Dir. Andrew Fleming (1996)
The new girl in school joins a coven of three other witchy teens to try to fulfill their wildest desires, but sometimes those forces are more dangerous than they seem.
CAUTION: MAY CONTAIN SPOILERS
Man, 1996 was a fucking great year for horror. Scream is the obvious best film of the year, but The Craft was another entry that was massively successful and remains hugely popular 25 years later. It’s also, in my opinion, one of the better films out there about witchcraft, and it features some stellar performances from the young (though notably not teenage) cast, including Fairuza Balk in a career-defining role. It’s got some gnarly scenes of magic-induced chaos and some truly frightening shots, delivering great examples of how absolute power corrupts absolutely and teenage girls should not be entrusted with that power. Also in 1996? Sabrina the Teenage Witch, a show that could not have been more opposite from this film.
The 90’s were a time of girl power, a younger-generation adaptation of the third-wave feminism from the 60’s and 70’s. The airwaves were filled with positive messages for young girls, from the early-90’s popularity of TLC to 1997’s Buffy the Vampire Slayer. The movement reached it’s peak point, of course, with 1996’s release of Spice by the Spice Girls. The Craft took full advantage of this period, giving us powerful young women who still had to deal with all of the pitfalls of being a teenage high school girl. It’s a very strong movie conceptually, taking the popular female message of the day and turning it on its head a little by showing that there are also responsibilities that come with the new powers that you may find yourself possessing. It also highlights the negative effects of getting what you truly desire, sort of a monkey’s paw by way of witchcraft. Ultimately, the badass final showdown between Balk’s Nancy and Robin Tunney’s Sarah shows that Sarah was the one with the power all along, the other three witchlets leeching off of her to try to better their social positions.

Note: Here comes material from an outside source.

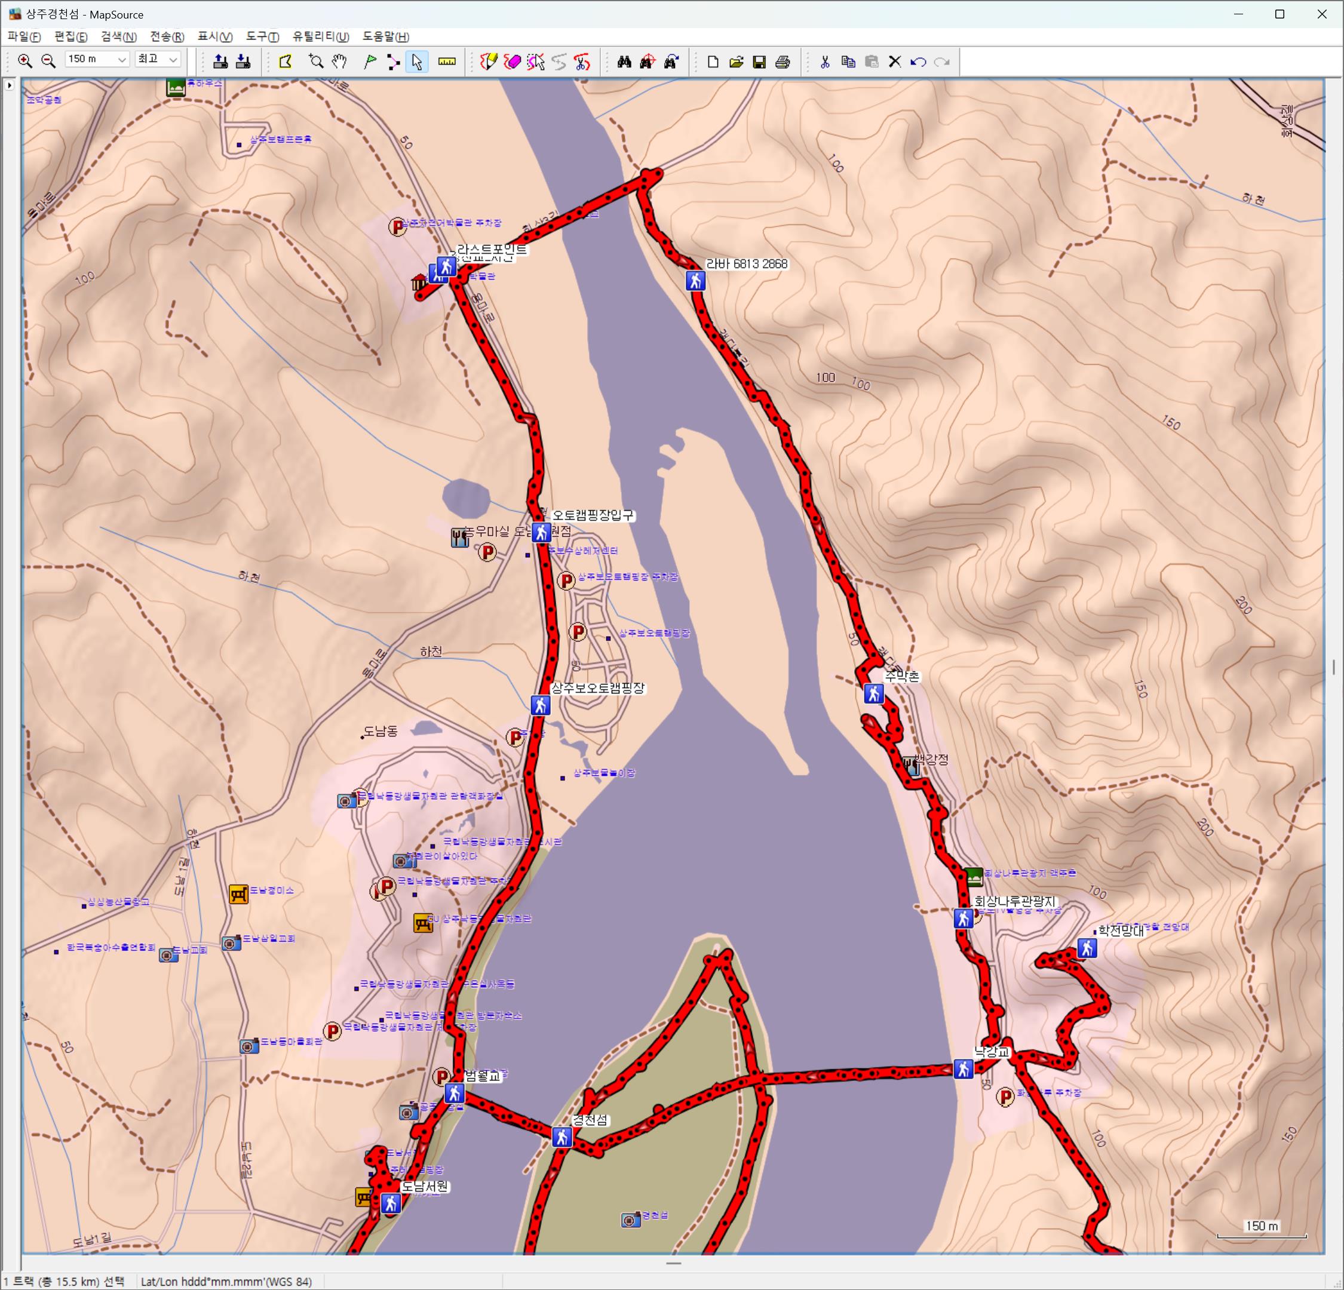
Task: Select the hand pan tool
Action: point(339,62)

The Craft deals with many of the ills of high school that, while giving most of the girls a raison d’être to help excuse their desire for power, also can come across a little movie of the week if it weren’t for the badass repercussions: Nancy lives in an abusive household wracked with poverty, Bonnie (Neve Campbell) has horrible burn scars that make her undesirable to high school boys, and Rochelle (Rachel True) is the victim of horrible racism (which seems like a much worse problem than the other two, I’m not gonna lie). They combat these problems with the power of witchcraft, of course, and the fallout is incredible (and often scary) to watch. While the third act is largely Nancy losing her goddamned mind and Sarah needing to stand up to her, the rest of the film feels like Clueless with a bit of Sabrina thrown in. It’s a fairly typical 90’s horror movie with some memorable scenes and performances, but it scratches that nostalgic itch just right for those for whom it was a seminal, coming-of-age classic. It’s perfect for a Halloween playlist because it’s a little scary while being completely accessible, and the batshit crazy finale earned the film a spot as a cult classic.

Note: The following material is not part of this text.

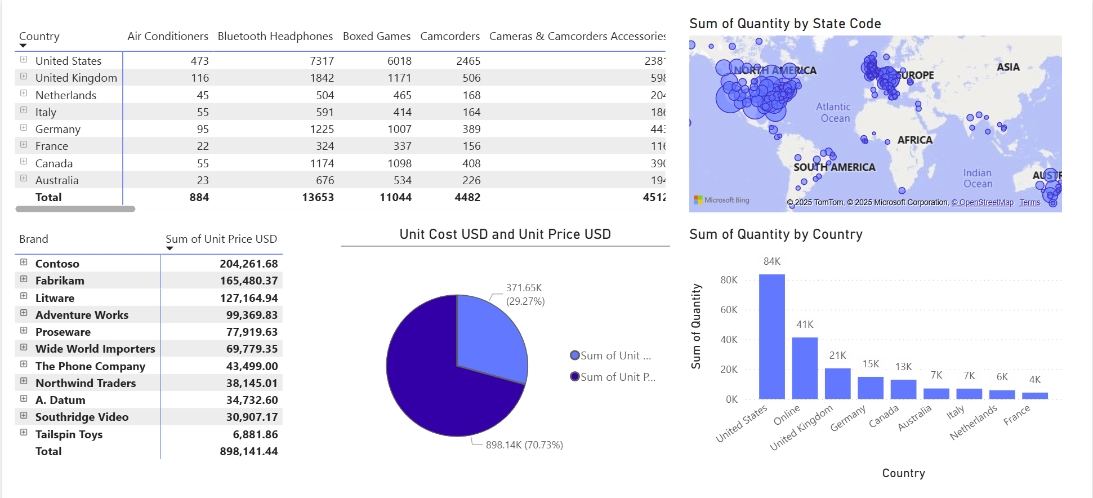Select the Sum of Unit Cost legend marker
Viewport: 1093px width, 498px height.
click(574, 355)
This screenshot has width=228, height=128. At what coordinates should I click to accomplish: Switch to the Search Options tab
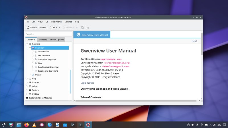57,40
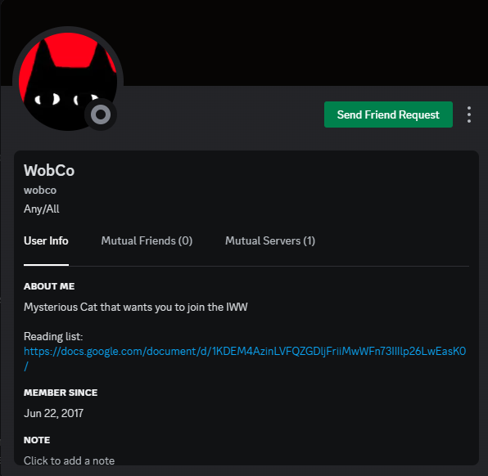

"We are the wierdos mister."
Who this movie is for: Witch movie enthusiasts; 90’s horror fans; Twitches
Bottom line: Nostalgic and filled with 90’s fashion, The Craft is a great film to show your kids what high school used to be like, for better or worse. It’s also probably my favorite film involving witches, and it’s perfect for a celebratory Halloween filmfest. If you haven’t seen it, you owe it to yourself to watch it ASAP. The Craft is badass women empowerment at its finest.